→ **Description of the task**: Arrange the lines of the items below as a Markdown table with the columns "Row" and "Line," numbering each row and skipping blank lines. Leave the pictures out.

→ **Items excerpted from a collection**:
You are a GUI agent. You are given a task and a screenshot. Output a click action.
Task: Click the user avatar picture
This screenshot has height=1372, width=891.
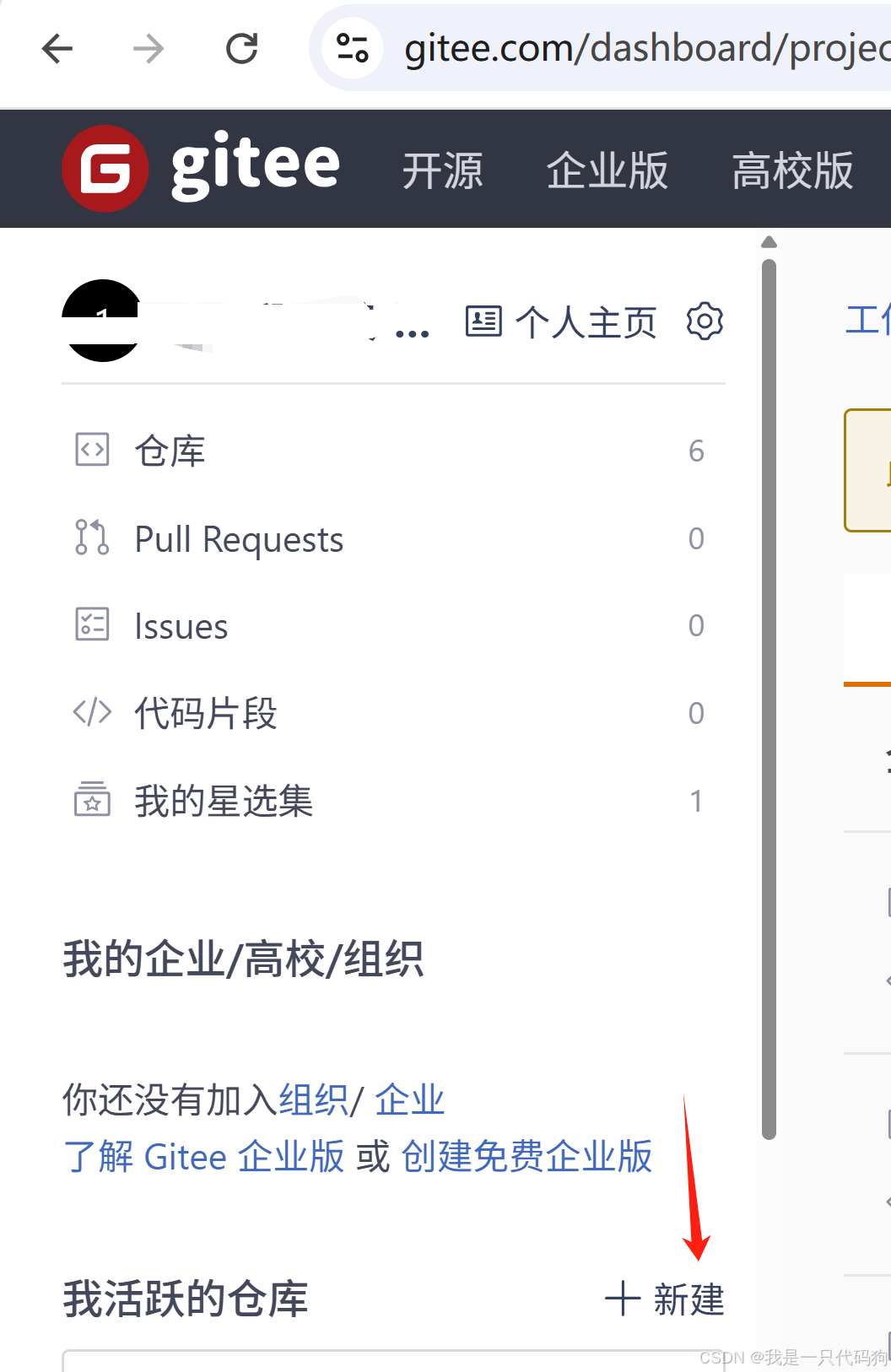coord(102,321)
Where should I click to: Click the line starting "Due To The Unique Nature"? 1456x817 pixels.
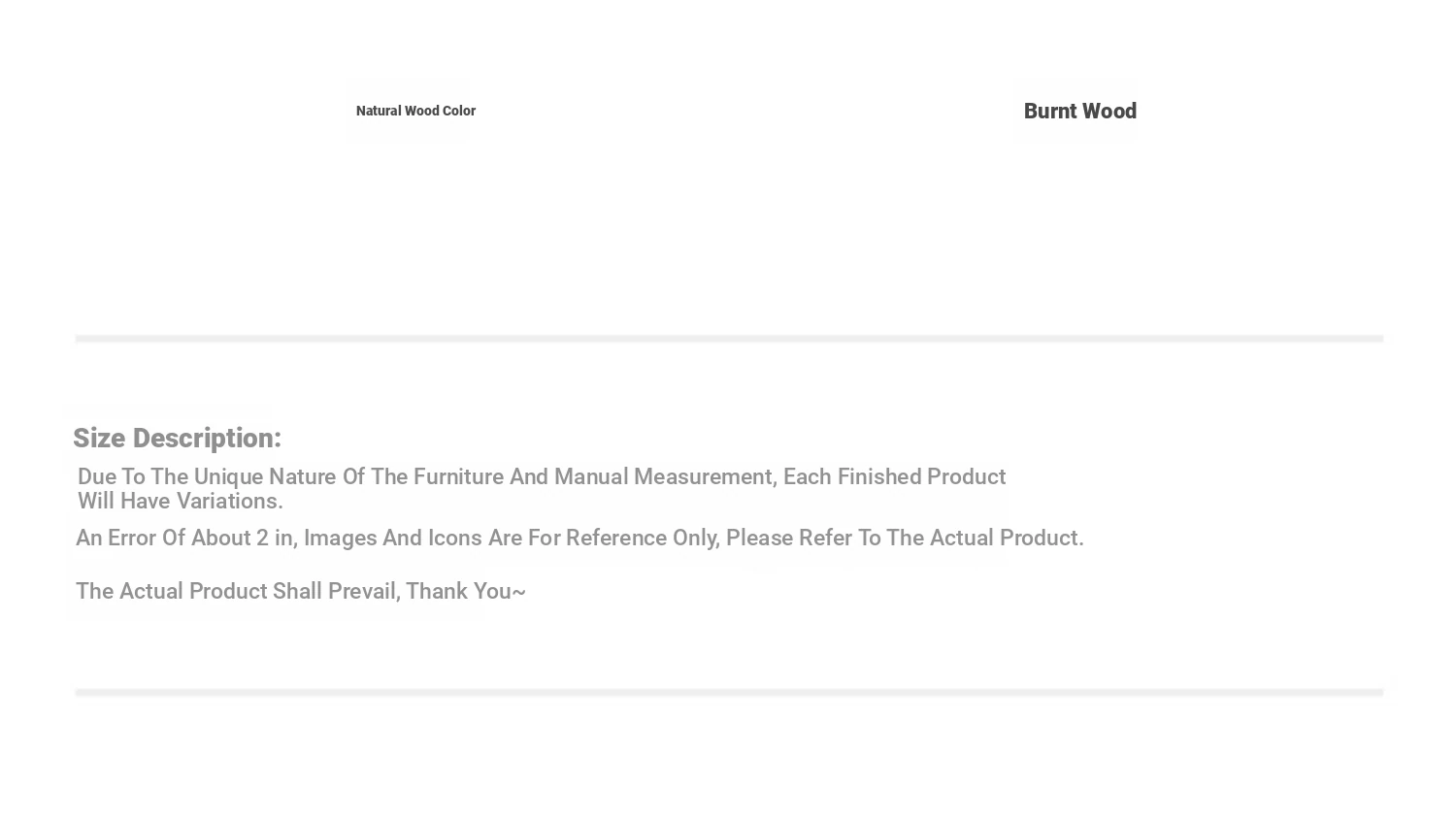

→ **Answer to this task**:
| Row | Line |
|---|---|
| 1 | You are a GUI agent. You are given a task and a screenshot. Output a click action. |
| 2 | Task: Click the user avatar picture |
| 3 | This screenshot has height=1372, width=891. |
| 4 | coord(102,321) |
| 5 | Where should I click to: Click the line starting "Due To The Unique Nature"? 1456x817 pixels. |